Imagine the possibilities.
Imagine the power.
If you think Google storing everybody’s search queries is worrying, my data stash would scare you silly. The emails you decided not to send once you’d calmed down or sobered up? I’d have them. The tweets you deleted because you didn’t want to start a Twitter war? I’d have them too. I’d have everything.
I’d have the status updates you scrapped because you realised you were offering too much information. I’d have the Facebook friend request replies you wanted to send before you decided to click on Limited Profile instead. I’d have the letters you never printed for fear of re-opening old wounds; the angry, unsent emails; and the whistle-blowing blog posts whose publication would render you utterly unemployable.
Google might have your search history, but I’d have your psyche. Isn’t that terrifying?
For most of us, there’s a difference between the person we really are and the person we play on the internet. I don’t mean in a mild-mannered janitor/ Hong Kong Phooey way (or in a mild-mannered janitor/Dennis Nilsen way either). I mean that unless you’re ridiculously honest, American, or 14, then you practise a certain amount of self-censorship. What people see is still you, but it’s a toned-down, smartened up, edited highlights version of you.
Sometimes that censorship is a temporary thing, so you’re posting hilarious things online when in the real world you want to hurl yourself off a bridge, or hurl somebody else off a bridge.
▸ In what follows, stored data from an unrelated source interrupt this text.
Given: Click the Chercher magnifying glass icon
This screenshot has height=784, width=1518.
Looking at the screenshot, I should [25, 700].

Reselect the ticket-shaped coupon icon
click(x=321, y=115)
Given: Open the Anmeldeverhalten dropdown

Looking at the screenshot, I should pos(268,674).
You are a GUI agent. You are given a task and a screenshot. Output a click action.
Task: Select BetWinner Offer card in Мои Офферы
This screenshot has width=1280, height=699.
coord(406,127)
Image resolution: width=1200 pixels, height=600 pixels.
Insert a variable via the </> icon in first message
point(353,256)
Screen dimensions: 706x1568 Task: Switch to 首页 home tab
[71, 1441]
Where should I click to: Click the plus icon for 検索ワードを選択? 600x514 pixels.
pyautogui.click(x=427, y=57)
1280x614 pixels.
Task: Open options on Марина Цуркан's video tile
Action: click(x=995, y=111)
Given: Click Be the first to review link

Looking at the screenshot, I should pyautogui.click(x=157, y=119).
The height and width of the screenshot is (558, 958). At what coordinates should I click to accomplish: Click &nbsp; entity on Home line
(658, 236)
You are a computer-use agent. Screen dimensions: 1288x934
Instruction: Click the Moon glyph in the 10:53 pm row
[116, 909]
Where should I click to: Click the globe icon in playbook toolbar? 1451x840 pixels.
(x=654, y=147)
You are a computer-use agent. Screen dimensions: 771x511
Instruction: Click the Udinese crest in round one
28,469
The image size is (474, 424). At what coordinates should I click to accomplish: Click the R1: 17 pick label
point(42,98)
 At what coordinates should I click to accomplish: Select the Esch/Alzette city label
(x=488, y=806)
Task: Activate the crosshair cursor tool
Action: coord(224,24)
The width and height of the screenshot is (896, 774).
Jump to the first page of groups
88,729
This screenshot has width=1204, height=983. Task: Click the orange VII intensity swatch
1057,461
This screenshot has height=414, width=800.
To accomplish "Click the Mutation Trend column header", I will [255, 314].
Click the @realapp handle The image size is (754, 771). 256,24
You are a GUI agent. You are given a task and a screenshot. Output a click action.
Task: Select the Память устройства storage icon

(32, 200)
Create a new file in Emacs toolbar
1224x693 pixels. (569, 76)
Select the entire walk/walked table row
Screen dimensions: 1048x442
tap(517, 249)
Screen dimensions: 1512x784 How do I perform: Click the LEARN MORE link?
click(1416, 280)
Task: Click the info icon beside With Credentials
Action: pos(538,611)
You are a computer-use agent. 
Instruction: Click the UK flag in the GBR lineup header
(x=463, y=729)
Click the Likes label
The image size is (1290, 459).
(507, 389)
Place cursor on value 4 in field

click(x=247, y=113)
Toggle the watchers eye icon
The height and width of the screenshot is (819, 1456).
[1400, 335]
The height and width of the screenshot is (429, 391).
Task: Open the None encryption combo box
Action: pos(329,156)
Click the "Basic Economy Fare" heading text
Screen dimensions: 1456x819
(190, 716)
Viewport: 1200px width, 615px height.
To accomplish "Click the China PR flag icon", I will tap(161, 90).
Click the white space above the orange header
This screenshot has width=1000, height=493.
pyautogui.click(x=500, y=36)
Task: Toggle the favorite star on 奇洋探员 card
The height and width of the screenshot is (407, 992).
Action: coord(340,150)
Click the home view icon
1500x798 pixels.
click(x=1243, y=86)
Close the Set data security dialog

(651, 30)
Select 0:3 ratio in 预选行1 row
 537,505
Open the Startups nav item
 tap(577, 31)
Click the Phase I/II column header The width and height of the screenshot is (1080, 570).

Sometimes it’s a self-preservation thing, where you know that telling the truth about your boss will change nothing other than your employment status. And sometimes it’s because the whole point of your online identity is that it lets you leave behind the bits you don’t like.
I think that last one is why I loathe the popular social networks so much. It’s not the constant attempts to monetise your life, or what seems to be constant chipping away at user privacy, although of course that’s annoying. It’s that slowly but surely they’re filling up with the very people I, and perhaps you, went online to get away from in the first place – so while my database is entirely imaginary, social networks are proving to be the human analogue. It’s easy to create a better, brighter You 2.0 online – but it’s hard to stop old acquaintances from turning up to scribble on your blank canvas.
Gary Marshall has been writing for .net since the stone age. www.bigmouthstrikesagain.com
0 Responses to “/Big Mouth/ You 2.0”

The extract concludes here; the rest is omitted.